Skip to main content
Version: 0.13.x

Embedding endpoints

Embedding with Takeoff requires making a request to the single embedding endpoint: embed.

The endpoint takes only a consumer_group (defaults to primary) and the text to be embedded, and returns a JSON response containing the embedded text.


These are the docs for interfacing with embedding models. If you wish to interface with generative models, see the docs here, or for classification & reranking models, see here.


Takeoff can be interfaced with via the REST API, the GUI, or through our Python client.
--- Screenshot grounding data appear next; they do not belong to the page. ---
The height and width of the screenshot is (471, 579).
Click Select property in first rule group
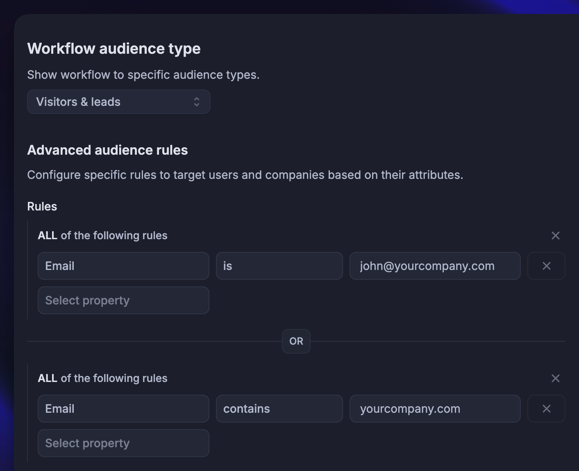tap(123, 300)
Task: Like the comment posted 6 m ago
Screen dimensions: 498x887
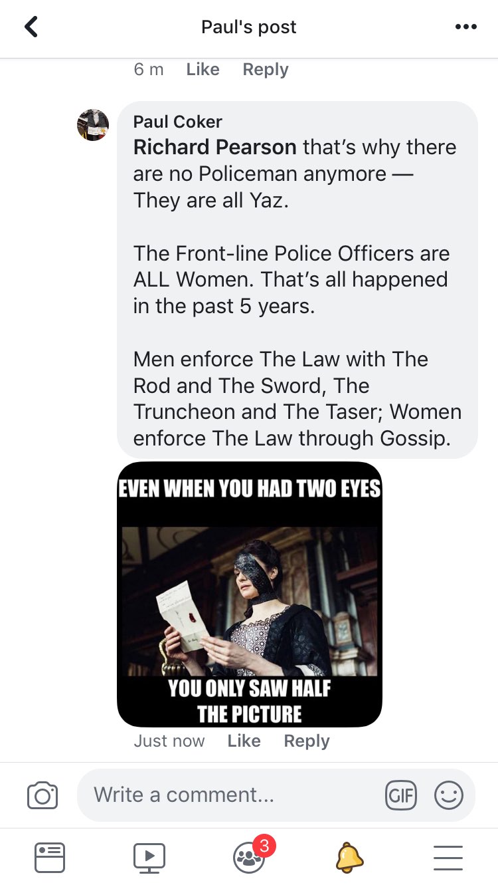Action: click(203, 69)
# Ensure the 'takeoff_client' package is installed
# To install it, use the command: `pip install takeoff_client`
from takeoff_client import TakeoffClient

client = TakeoffClient(base_url="http://localhost", port=3000)
input_text = 'How expensive was the Hubble telescope to build?'

embedding_response = client.embed(input_text, consumer_group='primary')

Batching requests

Embedding models use Dynamic batching. In Dynamic batching, the batch size is fixed, and incoming requests are buffered until an entire batch is waiting or a timeout is reached, allowing for optimal hardware utilisation. For more information - including how to choose a suitable timeout value - see our conceptual guide to batching.

The timeout and max batch size can be configured by setting the TAKEOFF_BATCH_DURATION_MILLIS and TAKEOFF_MAX_BATCH_SIZE environment variables:

# Timeout of 100ms and max batch size of 32
docker run -it --gpus all -e TAKEOFF_BATCH_DURATION_MILLIS=100 -e TAKEOFF_MAX_BATCH_SIZE=32...